Orbital characteristics
- Epoch 31 July 2016 (JD 2457600.5)
- Uncertainty parameter 0
- Observation arc: 116.96 yr (42719 d)
- Aphelion: 3.18523 AU (476.504 Gm)
- Perihelion: 2.95026 AU (441.353 Gm)
- Semi-major axis: 3.06774 AU (458.927 Gm)
- Eccentricity: 0.038297
- Orbital period (sidereal): 5.37 yr (1962.6 d)
- Mean anomaly: 237.495°
- Mean motion: 0° 11^{m} 0.355^{s} / day
- Inclination: 11.2304°
- Longitude of ascending node: 69.4710°
- Argument of perihelion: 200.103°

Physical characteristics
- Dimensions: 171 km × 138 km
- Mean diameter: 175.859±3.854 km 211.64 ± 16.02 km
- Mass: (6.91±1.93)×10^{18} kg (4.368 ± 1.680/1.377)×10^{18} kg
- Mean density: 1.39 ± 0.50 g/cm^{3} 1.534 ± 0.590/0.483 g/cm^{3}
- Synodic rotation period: 4.775 h (0.1990 d)
- Geometric albedo: 0.067±0.015
- Spectral type: C
- Absolute magnitude (H): 7.42

= 423 Diotima =

Main-belt asteroid

423 Diotima is one of the larger main-belt asteroids. It is classified as a C-type asteroid and is probably composed of primitive carbonaceous material.
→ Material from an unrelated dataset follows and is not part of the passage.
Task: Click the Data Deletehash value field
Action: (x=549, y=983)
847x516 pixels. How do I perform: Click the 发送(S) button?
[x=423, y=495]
It was discovered by Auguste Charlois on 7 December 1896, in Nice. In the late 1990s, a network of astronomers worldwide gathered lightcurve data that was ultimately used to derive the spin states and shape models of 10 new asteroids, including 423 Diotima. The light curve for this asteroid varies "a lot" depending on the position, with the brightness variations ranging from almost zero to up to 0.2 in magnitude. Dunham (2002) used 15 chords and obtained an estimated size of 171±x km.

==Name==
Diotima is named for Diotima of Mantinea, a priestess who was one of Socrates's teachers. It is one of seven of Charlois's discoveries that was expressly named by the Astromomisches Rechen-Institut (Astronomical Calculation Institute).

The name is stressed on the penultimate syllable, /daɪ.əˈtaɪmə/ dy-ə-TY-mə, as in Latin Diotīma.